食堂の前まで戻り、右に折れて。並んでいるトイレや書斎、応接室をそれぞれ覗いて、階段の前まで戻ってきた。
目の前には、玄関へと続くホール。階段の横を通ると、リビングに娯楽室らしき部屋があった。廊下の突き当たり奥には、物置だけがある。
少し戻って玄関を背に立ち、頭上を見上げた。天井は、遥か上――そこは、吹き抜けになっていた。
おそらく、昨夜覗いた場所だろう。わたしは今、ブラックホールの中にいるようだ。
他に、部屋はない。目の前には、壁だけが続いている。
どうやら、一階にある部屋は、これですべてのようだ。
わたしは一度、玄関から外へ出てみることにした。
「庭だ……」
扉を開けると、広がっていたのは庭だった。
青い空に、眩しい太陽。爽やかな風が、とても気持ちいい。
しかし残念なことに、花壇には雑草が生えていた。手入れがされているようには、見受けられない。

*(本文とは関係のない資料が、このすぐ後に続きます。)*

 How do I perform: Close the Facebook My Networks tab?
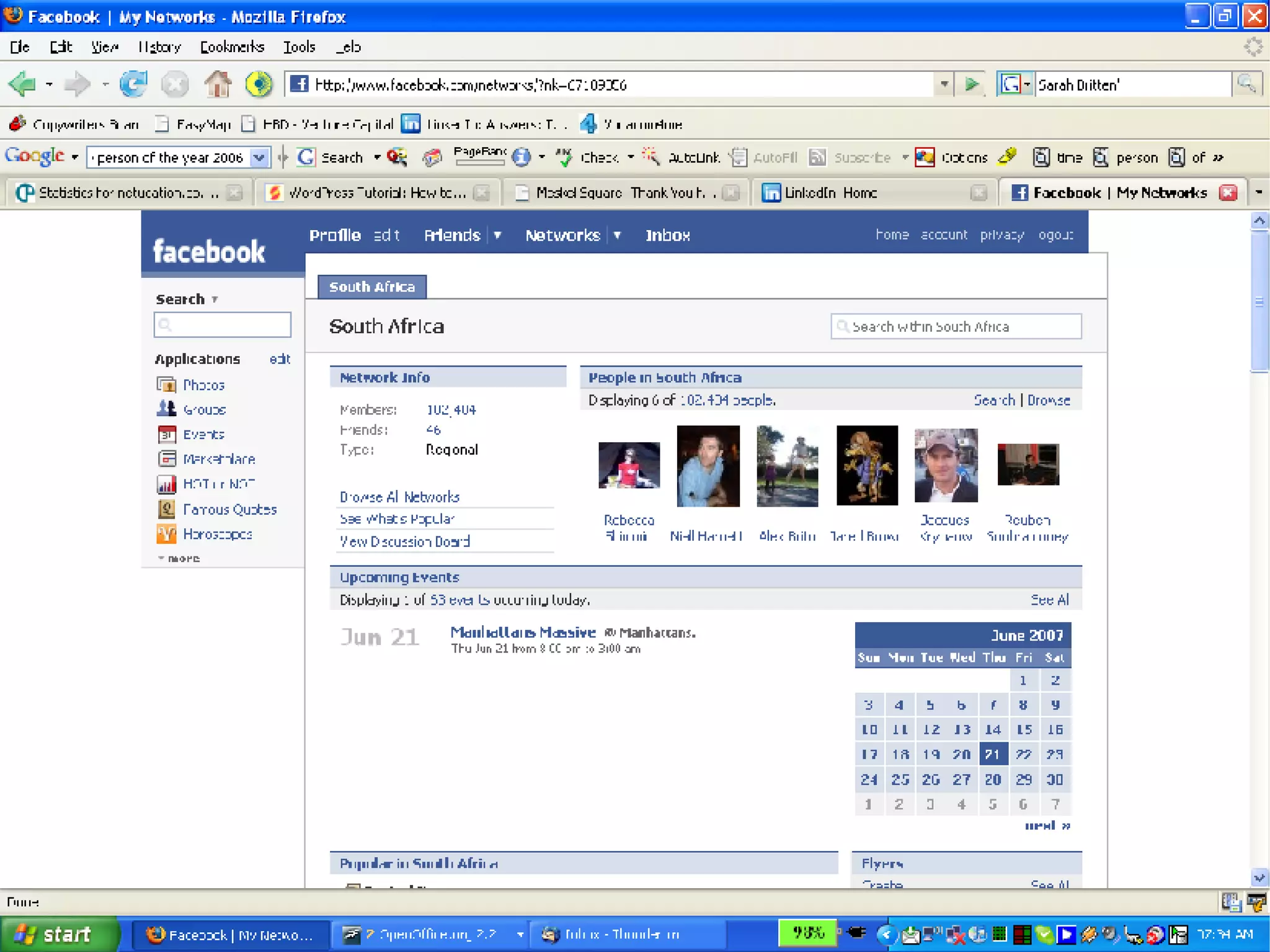coord(1227,193)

部屋や食堂を見る限り、管理の行き届いている館に見えたのだが……。
とはいえ、雑草類はすぐに生えてくる。完璧すぎても、息が詰まるというものか。
そう勝手に納得をして。わたしは、花壇から視線を前方へずらす。
庭の向こうには、門が見えた。きっちりと閉じられた門を正面に、左側には駐車場だろう――車と、大型バイクが一台ずつ停められていた。
くるりと振り返る。外から館を見上げると、情緒溢れる二階建ての、正方形の形をした洋館がそこにあった。
わたしも、旅行でここに来たのだろうか……十八ということは、学生だろうか。連れとは、本当に恋人なのだろうか。
二人で、旅行に……果たして、そうなのだろうか。
もし、わたしが先に着いていたのならば、そのひとはいつ来るのだろう。
いや、もしかしたら別の部屋に泊まっていて、今頃わたしのことを捜しているのかもしれない。
わたしは、再び建物の中へと足を踏み入れた。